DOCUMENT TEXT:
Cue Health, which charges $249 for its reader, a one-time purchase, and $195 for a three-pack of tests, has a sensitivity of 97% and a specificity of 99%, according to the company. For additional fees, it offers other options, such as a monthly membership with discounts, 24/7 access to virtual care, and other features. Results are delivered to a mobile device in 20 minutes.

Lucira's Check-It COVID-19 test kit is 98% accurate compared to an FDA-authorized high-quality PCR test, the company claims. Results are available in 11 minutes (if positive) and within 30 minutes (if negative). The cost is $75 per test.

Saliva Test

A new saliva test, authorized by the FDA on April 14, is conducted using instrumentation in doctors' offices and eliminates the need for a nasal swab. It produces PCR-level results in 27 minutes, according to the company.

The FDA granted the EUA on the basis of an 87.2% sensitivity or positive percent agreement and a 97.2% specificity or negative percent agreement, said Jeff Chapman, president and CEO of Virginia-based MicroGEM US Inc.

During the research, which included children aged 5 years and older as well as adults, participants said they preferred the saliva sample over the nasal swab needed for other tests, Chapman told Medscape Medical News. When it came to contributing their saliva sample, "the pediatric population actually had fun," he said.

The patient deposits less than a quarter teaspoon of saliva into a cup that is mixed, loaded into the instrumentation, and analyzed. But it comes at a cost. The MicroGEM Sal 6830 point-of-care system costs $9500. Leasing is also an option, Chapman said. A test costs $37.

"We expect to be shipping product, crossing our fingers, by the end of this month," Chapman said.

Breath Test

In mid-April, the FDA issued an EUA to Inspect IR Systems, in Frisco, Texas, for the first COVID-19 diagnostic test that detects chemical compounds (volatile organic compounds [VOCs]) in breath samples associated with a SARS-CoV-2 infection.

The Inspect IR COVID-19 Breathalyzer can rapidly identify the five VOCs linked with SARS-CoV-2 infection in exhaled breath. The instrument that is used is about the size of carry-on luggage.

In a study of 2409 people, some of whom had symptoms and some did not, the test had a 91.2% sensitivity and a 99.3% specificity.

But, it can only be used in licensed test settings, so it is not currently meant for home use.

Doggie Detectives

Dogs have an extraordinary sense of smell, which can be put to good use for COVID.

Researchers at the London School of Hygiene and Tropical Medicine, collaborating with Medical Detection Dogs, based in the United Kingdom, as well as other researchers elsewhere, continue to study the ability of trained dogs and organic semiconducting sensors to distinguish between people who are infected and who are asymptomatic or have mild symptoms and people who are not infected.

EXERCISE DATA:
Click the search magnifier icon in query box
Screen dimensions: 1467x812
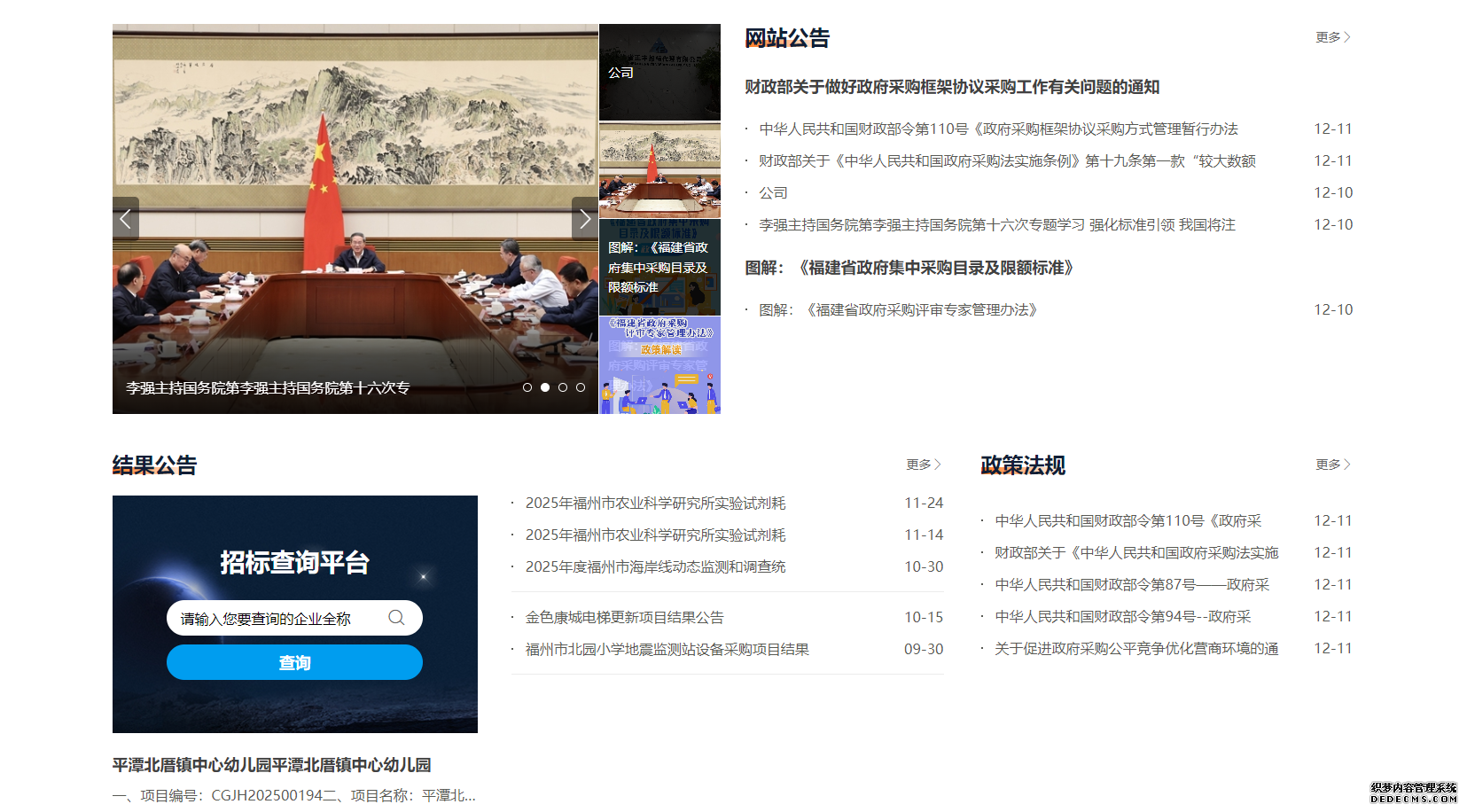coord(396,618)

COMPLETE THE FOLLOWING:
1: In the COVID-19 testing text, what does the MicroGEM Sal 6830 point-of-care system cost?
2: Duplicate the portion of the COVID-19 testing text between "Dogs have an" and "are not infected.", inclusive.

SET OF ANSWERS:
1: $9500

2:
Dogs have an extraordinary sense of smell, which can be put to good use for COVID.

Researchers at the London School of Hygiene and Tropical Medicine, collaborating with Medical Detection Dogs, based in the United Kingdom, as well as other researchers elsewhere, continue to study the ability of trained dogs and organic semiconducting sensors to distinguish between people who are infected and who are asymptomatic or have mild symptoms and people who are not infected.